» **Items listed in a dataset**
*** Begin section ***

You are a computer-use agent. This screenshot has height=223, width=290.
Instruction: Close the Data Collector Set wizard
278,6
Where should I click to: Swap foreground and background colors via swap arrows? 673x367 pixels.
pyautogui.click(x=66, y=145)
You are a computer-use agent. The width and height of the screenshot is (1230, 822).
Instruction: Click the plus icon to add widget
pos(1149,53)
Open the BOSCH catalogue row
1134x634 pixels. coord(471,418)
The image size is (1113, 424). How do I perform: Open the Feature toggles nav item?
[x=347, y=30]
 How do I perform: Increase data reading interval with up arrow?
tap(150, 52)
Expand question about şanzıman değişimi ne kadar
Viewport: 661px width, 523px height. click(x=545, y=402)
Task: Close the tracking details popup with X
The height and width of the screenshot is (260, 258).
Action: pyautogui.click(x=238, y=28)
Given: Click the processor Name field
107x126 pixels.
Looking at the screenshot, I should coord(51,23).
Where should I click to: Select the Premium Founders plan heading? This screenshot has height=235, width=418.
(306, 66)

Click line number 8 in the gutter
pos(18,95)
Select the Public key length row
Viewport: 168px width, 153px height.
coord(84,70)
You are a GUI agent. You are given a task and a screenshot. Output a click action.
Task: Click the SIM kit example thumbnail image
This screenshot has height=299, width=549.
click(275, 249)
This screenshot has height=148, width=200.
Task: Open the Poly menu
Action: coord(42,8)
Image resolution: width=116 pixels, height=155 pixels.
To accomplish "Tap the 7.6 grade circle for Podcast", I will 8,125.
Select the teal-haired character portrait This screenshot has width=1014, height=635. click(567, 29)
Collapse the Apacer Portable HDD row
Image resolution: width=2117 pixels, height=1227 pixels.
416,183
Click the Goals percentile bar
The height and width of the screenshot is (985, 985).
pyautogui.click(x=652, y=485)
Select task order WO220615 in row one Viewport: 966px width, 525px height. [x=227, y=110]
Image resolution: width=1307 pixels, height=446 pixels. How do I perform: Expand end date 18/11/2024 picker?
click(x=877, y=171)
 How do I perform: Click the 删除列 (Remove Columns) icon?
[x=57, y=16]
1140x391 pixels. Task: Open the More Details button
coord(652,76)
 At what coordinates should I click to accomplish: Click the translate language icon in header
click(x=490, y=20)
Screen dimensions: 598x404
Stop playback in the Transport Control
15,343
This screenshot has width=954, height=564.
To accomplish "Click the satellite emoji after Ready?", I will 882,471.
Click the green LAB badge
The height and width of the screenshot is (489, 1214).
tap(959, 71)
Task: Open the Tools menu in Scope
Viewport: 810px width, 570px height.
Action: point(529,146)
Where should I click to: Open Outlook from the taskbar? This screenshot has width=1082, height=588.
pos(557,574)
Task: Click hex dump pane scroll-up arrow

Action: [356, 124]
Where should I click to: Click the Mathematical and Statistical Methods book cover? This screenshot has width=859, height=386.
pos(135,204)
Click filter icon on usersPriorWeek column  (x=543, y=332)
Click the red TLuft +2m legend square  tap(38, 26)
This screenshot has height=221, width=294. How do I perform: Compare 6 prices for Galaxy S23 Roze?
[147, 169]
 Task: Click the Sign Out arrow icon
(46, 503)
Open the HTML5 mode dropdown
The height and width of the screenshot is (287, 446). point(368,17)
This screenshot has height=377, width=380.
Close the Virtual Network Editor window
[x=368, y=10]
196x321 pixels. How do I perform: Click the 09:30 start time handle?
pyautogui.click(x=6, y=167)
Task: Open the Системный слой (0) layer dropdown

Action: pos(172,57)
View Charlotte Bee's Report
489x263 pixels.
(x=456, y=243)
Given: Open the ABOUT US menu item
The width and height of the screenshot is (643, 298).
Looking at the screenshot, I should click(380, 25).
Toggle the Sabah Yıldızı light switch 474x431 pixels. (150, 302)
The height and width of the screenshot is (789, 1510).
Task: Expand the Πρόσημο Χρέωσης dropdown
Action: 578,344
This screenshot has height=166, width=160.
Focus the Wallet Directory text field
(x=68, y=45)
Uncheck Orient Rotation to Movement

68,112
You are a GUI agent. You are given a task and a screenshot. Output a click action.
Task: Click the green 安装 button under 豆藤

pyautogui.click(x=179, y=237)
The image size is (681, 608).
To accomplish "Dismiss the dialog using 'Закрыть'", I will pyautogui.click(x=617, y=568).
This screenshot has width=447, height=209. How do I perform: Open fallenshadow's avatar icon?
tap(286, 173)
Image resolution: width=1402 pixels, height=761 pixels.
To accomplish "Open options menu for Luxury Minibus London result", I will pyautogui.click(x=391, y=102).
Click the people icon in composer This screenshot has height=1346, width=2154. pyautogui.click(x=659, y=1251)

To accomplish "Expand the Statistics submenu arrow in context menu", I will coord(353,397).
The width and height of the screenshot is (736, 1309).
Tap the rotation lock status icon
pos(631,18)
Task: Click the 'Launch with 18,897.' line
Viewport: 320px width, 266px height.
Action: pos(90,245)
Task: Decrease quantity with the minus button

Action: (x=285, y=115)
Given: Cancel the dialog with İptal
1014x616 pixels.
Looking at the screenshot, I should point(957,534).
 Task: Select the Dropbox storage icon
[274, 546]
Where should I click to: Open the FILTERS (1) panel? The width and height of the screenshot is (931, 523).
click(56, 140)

*** End section ***

» **Description of the task**
From the data above, give every line again exactly as it appears.

» **Task result**
You are a computer-use agent. This screenshot has height=223, width=290.
Instruction: Close the Data Collector Set wizard
278,6
Where should I click to: Swap foreground and background colors via swap arrows? 673x367 pixels.
pyautogui.click(x=66, y=145)
You are a computer-use agent. The width and height of the screenshot is (1230, 822).
Instruction: Click the plus icon to add widget
pos(1149,53)
Open the BOSCH catalogue row
1134x634 pixels. coord(471,418)
The image size is (1113, 424). How do I perform: Open the Feature toggles nav item?
[x=347, y=30]
 How do I perform: Increase data reading interval with up arrow?
tap(150, 52)
Expand question about şanzıman değişimi ne kadar
Viewport: 661px width, 523px height. click(x=545, y=402)
Task: Close the tracking details popup with X
The height and width of the screenshot is (260, 258).
Action: pyautogui.click(x=238, y=28)
Given: Click the processor Name field
107x126 pixels.
Looking at the screenshot, I should coord(51,23).
Where should I click to: Select the Premium Founders plan heading? This screenshot has height=235, width=418.
(306, 66)

Click line number 8 in the gutter
pos(18,95)
Select the Public key length row
Viewport: 168px width, 153px height.
coord(84,70)
You are a GUI agent. You are given a task and a screenshot. Output a click action.
Task: Click the SIM kit example thumbnail image
This screenshot has height=299, width=549.
click(275, 249)
This screenshot has height=148, width=200.
Task: Open the Poly menu
Action: coord(42,8)
Image resolution: width=116 pixels, height=155 pixels.
To accomplish "Tap the 7.6 grade circle for Podcast", I will 8,125.
Select the teal-haired character portrait This screenshot has width=1014, height=635. click(567, 29)
Collapse the Apacer Portable HDD row
Image resolution: width=2117 pixels, height=1227 pixels.
416,183
Click the Goals percentile bar
The height and width of the screenshot is (985, 985).
pyautogui.click(x=652, y=485)
Select task order WO220615 in row one Viewport: 966px width, 525px height. [x=227, y=110]
Image resolution: width=1307 pixels, height=446 pixels. How do I perform: Expand end date 18/11/2024 picker?
click(x=877, y=171)
 How do I perform: Click the 删除列 (Remove Columns) icon?
[x=57, y=16]
1140x391 pixels. Task: Open the More Details button
coord(652,76)
 At what coordinates should I click to accomplish: Click the translate language icon in header
click(x=490, y=20)
Screen dimensions: 598x404
Stop playback in the Transport Control
15,343
This screenshot has width=954, height=564.
To accomplish "Click the satellite emoji after Ready?", I will 882,471.
Click the green LAB badge
The height and width of the screenshot is (489, 1214).
tap(959, 71)
Task: Open the Tools menu in Scope
Viewport: 810px width, 570px height.
Action: point(529,146)
Where should I click to: Open Outlook from the taskbar? This screenshot has width=1082, height=588.
pos(557,574)
Task: Click hex dump pane scroll-up arrow

Action: [356, 124]
Where should I click to: Click the Mathematical and Statistical Methods book cover? This screenshot has width=859, height=386.
pos(135,204)
Click filter icon on usersPriorWeek column  (x=543, y=332)
Click the red TLuft +2m legend square  tap(38, 26)
This screenshot has height=221, width=294. How do I perform: Compare 6 prices for Galaxy S23 Roze?
[147, 169]
 Task: Click the Sign Out arrow icon
(46, 503)
Open the HTML5 mode dropdown
The height and width of the screenshot is (287, 446). point(368,17)
This screenshot has height=377, width=380.
Close the Virtual Network Editor window
[x=368, y=10]
196x321 pixels. How do I perform: Click the 09:30 start time handle?
pyautogui.click(x=6, y=167)
Task: Open the Системный слой (0) layer dropdown

Action: pos(172,57)
View Charlotte Bee's Report
489x263 pixels.
(x=456, y=243)
Given: Open the ABOUT US menu item
The width and height of the screenshot is (643, 298).
Looking at the screenshot, I should click(380, 25).
Toggle the Sabah Yıldızı light switch 474x431 pixels. (150, 302)
The height and width of the screenshot is (789, 1510).
Task: Expand the Πρόσημο Χρέωσης dropdown
Action: 578,344
This screenshot has height=166, width=160.
Focus the Wallet Directory text field
(x=68, y=45)
Uncheck Orient Rotation to Movement

68,112
You are a GUI agent. You are given a task and a screenshot. Output a click action.
Task: Click the green 安装 button under 豆藤

pyautogui.click(x=179, y=237)
The image size is (681, 608).
To accomplish "Dismiss the dialog using 'Закрыть'", I will pyautogui.click(x=617, y=568).
This screenshot has width=447, height=209. How do I perform: Open fallenshadow's avatar icon?
tap(286, 173)
Image resolution: width=1402 pixels, height=761 pixels.
To accomplish "Open options menu for Luxury Minibus London result", I will pyautogui.click(x=391, y=102).
Click the people icon in composer This screenshot has height=1346, width=2154. pyautogui.click(x=659, y=1251)

To accomplish "Expand the Statistics submenu arrow in context menu", I will coord(353,397).
The width and height of the screenshot is (736, 1309).
Tap the rotation lock status icon
pos(631,18)
Task: Click the 'Launch with 18,897.' line
Viewport: 320px width, 266px height.
Action: pos(90,245)
Task: Decrease quantity with the minus button

Action: (x=285, y=115)
Given: Cancel the dialog with İptal
1014x616 pixels.
Looking at the screenshot, I should point(957,534).
 Task: Select the Dropbox storage icon
[274, 546]
Where should I click to: Open the FILTERS (1) panel? The width and height of the screenshot is (931, 523).
click(56, 140)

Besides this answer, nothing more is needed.